Aim of the task: Print only the lines from the top of the data through the line with "The width and", both included, skipping every picture.

Excerpted records:
[Start of Attachment]
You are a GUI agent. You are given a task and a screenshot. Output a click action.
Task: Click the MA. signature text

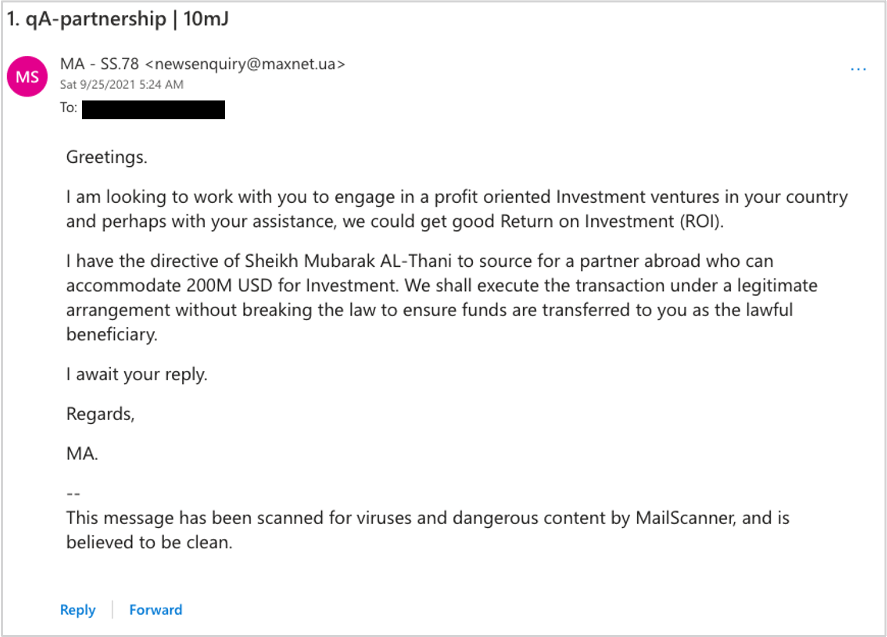[82, 453]
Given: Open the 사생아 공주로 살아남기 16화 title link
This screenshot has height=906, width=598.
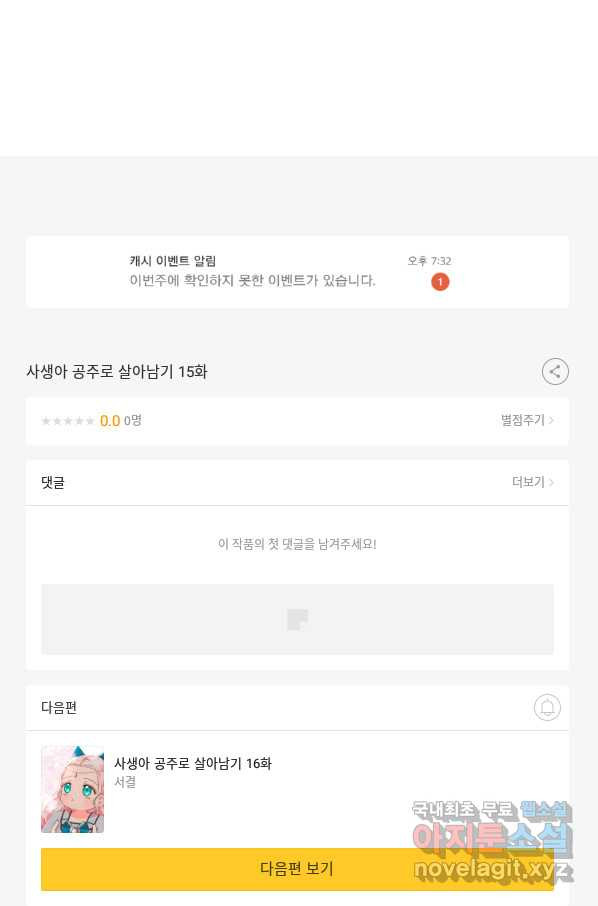Looking at the screenshot, I should coord(192,763).
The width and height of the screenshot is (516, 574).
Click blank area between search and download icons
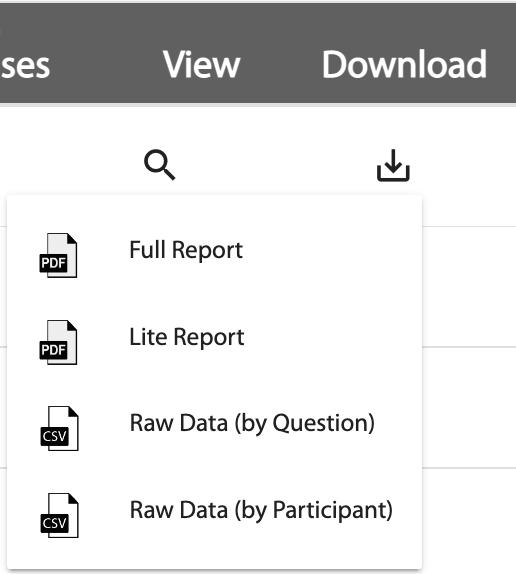coord(276,165)

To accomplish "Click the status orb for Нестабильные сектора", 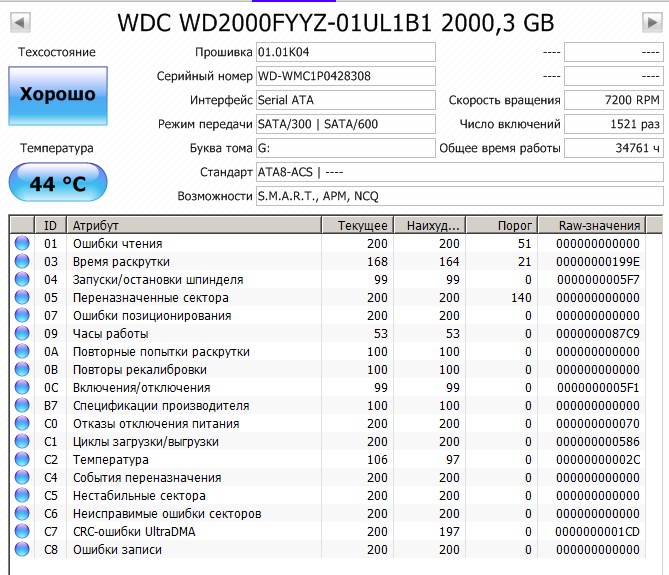I will 22,496.
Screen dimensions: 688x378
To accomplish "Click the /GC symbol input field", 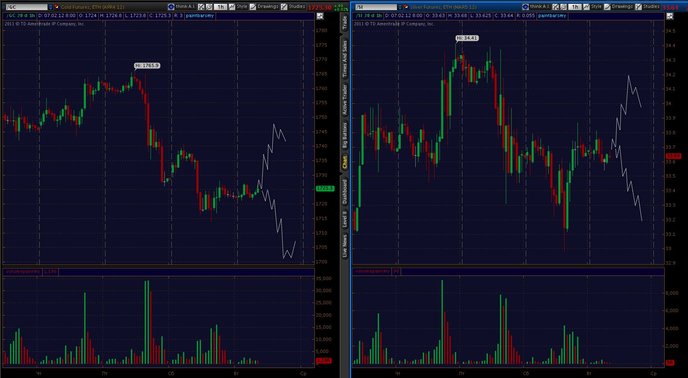I will [x=25, y=7].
[End of Attachment]
Written response:
You are a GUI agent. You are given a task and a screenshot. Output a click action.
Task: Click the MA. signature text

[82, 453]
Given: Open the 사생아 공주로 살아남기 16화 title link
This screenshot has height=906, width=598.
Looking at the screenshot, I should coord(192,763).
The width and height of the screenshot is (516, 574).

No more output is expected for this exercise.